Retype, unchanged, the part of the listing that begins with the line containing "Task: Click the Daystrom" and ends with the line containing "Action: coord(549,389)", including both of those lines.

**** Records

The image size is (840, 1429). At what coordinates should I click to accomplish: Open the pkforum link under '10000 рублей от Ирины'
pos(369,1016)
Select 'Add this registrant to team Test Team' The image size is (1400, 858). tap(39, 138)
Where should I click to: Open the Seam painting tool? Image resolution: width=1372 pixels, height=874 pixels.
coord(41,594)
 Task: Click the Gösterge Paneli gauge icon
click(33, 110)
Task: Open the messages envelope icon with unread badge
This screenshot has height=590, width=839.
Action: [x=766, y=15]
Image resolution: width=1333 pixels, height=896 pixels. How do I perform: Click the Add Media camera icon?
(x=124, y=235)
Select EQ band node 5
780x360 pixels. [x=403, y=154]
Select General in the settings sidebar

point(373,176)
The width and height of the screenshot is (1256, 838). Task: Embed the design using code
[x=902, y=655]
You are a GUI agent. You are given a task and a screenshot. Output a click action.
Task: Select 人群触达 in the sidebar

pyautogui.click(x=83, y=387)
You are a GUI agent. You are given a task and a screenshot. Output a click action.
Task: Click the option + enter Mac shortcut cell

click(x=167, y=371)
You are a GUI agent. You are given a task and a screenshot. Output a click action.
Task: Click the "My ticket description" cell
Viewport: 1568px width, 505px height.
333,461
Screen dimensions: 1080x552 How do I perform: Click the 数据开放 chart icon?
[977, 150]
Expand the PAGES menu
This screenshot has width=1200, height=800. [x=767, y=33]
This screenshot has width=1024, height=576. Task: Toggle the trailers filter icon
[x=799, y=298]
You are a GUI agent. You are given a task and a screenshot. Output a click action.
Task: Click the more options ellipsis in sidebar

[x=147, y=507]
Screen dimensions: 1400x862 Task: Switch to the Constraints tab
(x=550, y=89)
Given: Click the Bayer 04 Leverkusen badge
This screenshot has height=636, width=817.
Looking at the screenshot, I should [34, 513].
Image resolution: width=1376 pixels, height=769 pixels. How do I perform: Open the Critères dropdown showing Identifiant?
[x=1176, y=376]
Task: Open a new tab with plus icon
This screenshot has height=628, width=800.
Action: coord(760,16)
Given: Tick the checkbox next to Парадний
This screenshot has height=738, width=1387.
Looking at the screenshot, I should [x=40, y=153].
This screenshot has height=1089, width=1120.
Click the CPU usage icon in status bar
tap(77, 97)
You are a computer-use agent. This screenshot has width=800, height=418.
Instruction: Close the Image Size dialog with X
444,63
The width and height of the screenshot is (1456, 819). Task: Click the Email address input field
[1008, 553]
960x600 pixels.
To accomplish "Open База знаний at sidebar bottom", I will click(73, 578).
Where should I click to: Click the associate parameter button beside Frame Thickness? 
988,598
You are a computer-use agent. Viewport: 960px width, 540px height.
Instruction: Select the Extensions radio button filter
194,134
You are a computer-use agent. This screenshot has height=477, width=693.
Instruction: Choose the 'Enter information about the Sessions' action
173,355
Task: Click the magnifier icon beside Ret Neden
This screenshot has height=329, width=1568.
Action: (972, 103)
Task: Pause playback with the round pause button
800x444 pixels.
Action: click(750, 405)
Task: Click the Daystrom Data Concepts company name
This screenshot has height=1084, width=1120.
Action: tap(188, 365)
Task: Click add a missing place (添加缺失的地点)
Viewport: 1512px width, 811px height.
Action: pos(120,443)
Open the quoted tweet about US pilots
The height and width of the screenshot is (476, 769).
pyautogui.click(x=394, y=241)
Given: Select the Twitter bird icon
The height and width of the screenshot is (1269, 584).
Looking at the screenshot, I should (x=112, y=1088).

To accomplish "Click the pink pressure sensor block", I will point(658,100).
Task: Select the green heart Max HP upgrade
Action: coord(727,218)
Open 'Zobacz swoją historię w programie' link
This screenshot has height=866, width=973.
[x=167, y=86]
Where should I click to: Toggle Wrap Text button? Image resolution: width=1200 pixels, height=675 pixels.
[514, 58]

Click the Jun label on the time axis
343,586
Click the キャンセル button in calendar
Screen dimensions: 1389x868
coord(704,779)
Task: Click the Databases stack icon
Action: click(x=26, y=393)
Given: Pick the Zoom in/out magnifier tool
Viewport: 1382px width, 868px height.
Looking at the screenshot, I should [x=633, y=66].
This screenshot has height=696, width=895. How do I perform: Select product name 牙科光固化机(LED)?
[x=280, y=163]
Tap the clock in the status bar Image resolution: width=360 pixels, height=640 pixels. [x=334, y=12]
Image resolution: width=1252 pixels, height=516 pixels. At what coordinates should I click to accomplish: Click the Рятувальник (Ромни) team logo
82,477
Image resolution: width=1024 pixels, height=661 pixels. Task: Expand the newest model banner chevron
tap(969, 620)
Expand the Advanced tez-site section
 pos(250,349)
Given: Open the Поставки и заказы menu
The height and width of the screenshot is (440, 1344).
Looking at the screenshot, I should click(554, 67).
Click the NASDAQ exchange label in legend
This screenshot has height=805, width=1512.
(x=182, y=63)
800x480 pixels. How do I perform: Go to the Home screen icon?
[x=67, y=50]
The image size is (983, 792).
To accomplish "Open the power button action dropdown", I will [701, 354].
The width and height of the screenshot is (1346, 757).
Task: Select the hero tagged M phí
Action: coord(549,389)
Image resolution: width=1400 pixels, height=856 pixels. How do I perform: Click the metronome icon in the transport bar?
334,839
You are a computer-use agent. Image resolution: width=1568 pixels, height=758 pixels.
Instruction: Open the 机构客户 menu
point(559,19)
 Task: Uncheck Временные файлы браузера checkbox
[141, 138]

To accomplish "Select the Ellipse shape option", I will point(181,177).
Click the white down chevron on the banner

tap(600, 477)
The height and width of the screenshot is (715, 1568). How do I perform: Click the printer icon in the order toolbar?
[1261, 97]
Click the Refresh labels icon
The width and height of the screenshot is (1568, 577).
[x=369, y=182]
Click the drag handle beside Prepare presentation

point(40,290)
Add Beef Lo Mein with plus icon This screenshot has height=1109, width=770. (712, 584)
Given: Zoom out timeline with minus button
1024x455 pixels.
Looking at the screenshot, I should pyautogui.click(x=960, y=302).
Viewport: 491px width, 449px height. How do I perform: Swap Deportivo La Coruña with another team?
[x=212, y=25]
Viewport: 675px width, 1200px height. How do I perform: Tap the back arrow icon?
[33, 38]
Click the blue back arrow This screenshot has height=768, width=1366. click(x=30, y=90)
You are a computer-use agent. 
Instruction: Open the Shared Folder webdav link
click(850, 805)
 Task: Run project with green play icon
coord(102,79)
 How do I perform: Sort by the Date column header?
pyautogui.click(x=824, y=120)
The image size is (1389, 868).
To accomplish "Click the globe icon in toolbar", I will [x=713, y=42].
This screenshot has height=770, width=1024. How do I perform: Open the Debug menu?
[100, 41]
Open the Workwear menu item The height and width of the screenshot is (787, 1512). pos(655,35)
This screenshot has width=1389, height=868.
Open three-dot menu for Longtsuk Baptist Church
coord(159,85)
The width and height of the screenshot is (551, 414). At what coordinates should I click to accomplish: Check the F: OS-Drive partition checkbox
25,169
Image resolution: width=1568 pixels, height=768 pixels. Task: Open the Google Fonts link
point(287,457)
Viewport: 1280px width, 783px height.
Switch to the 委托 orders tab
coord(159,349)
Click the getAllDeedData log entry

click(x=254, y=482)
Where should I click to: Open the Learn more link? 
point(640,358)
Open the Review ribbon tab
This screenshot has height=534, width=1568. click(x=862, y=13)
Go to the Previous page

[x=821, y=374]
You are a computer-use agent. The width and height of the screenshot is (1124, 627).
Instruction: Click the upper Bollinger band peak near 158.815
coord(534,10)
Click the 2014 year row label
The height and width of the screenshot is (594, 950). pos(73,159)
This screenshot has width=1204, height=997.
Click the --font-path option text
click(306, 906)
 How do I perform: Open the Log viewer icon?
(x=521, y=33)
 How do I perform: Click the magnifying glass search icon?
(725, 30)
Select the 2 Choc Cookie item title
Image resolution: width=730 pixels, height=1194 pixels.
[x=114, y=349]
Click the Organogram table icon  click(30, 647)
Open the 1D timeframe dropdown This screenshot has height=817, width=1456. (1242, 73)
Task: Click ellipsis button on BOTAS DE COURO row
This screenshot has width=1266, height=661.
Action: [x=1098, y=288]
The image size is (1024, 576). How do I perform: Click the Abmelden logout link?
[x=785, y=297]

********

> **Written response**
Task: Click the Daystrom Data Concepts company name
This screenshot has height=1084, width=1120.
Action: tap(188, 365)
Task: Click add a missing place (添加缺失的地点)
Viewport: 1512px width, 811px height.
Action: pos(120,443)
Open the quoted tweet about US pilots
The height and width of the screenshot is (476, 769).
pyautogui.click(x=394, y=241)
Given: Select the Twitter bird icon
The height and width of the screenshot is (1269, 584).
Looking at the screenshot, I should (x=112, y=1088).

To accomplish "Click the pink pressure sensor block", I will point(658,100).
Task: Select the green heart Max HP upgrade
Action: coord(727,218)
Open 'Zobacz swoją historię w programie' link
This screenshot has height=866, width=973.
[x=167, y=86]
Where should I click to: Toggle Wrap Text button? Image resolution: width=1200 pixels, height=675 pixels.
[514, 58]

Click the Jun label on the time axis
343,586
Click the キャンセル button in calendar
Screen dimensions: 1389x868
coord(704,779)
Task: Click the Databases stack icon
Action: click(x=26, y=393)
Given: Pick the Zoom in/out magnifier tool
Viewport: 1382px width, 868px height.
Looking at the screenshot, I should [x=633, y=66].
This screenshot has height=696, width=895. How do I perform: Select product name 牙科光固化机(LED)?
[x=280, y=163]
Tap the clock in the status bar Image resolution: width=360 pixels, height=640 pixels. [x=334, y=12]
Image resolution: width=1252 pixels, height=516 pixels. At what coordinates should I click to accomplish: Click the Рятувальник (Ромни) team logo
82,477
Image resolution: width=1024 pixels, height=661 pixels. Task: Expand the newest model banner chevron
tap(969, 620)
Expand the Advanced tez-site section
 pos(250,349)
Given: Open the Поставки и заказы menu
The height and width of the screenshot is (440, 1344).
Looking at the screenshot, I should click(554, 67).
Click the NASDAQ exchange label in legend
This screenshot has height=805, width=1512.
(x=182, y=63)
800x480 pixels. How do I perform: Go to the Home screen icon?
[x=67, y=50]
The image size is (983, 792).
To accomplish "Open the power button action dropdown", I will [701, 354].
The width and height of the screenshot is (1346, 757).
Task: Select the hero tagged M phí
Action: coord(549,389)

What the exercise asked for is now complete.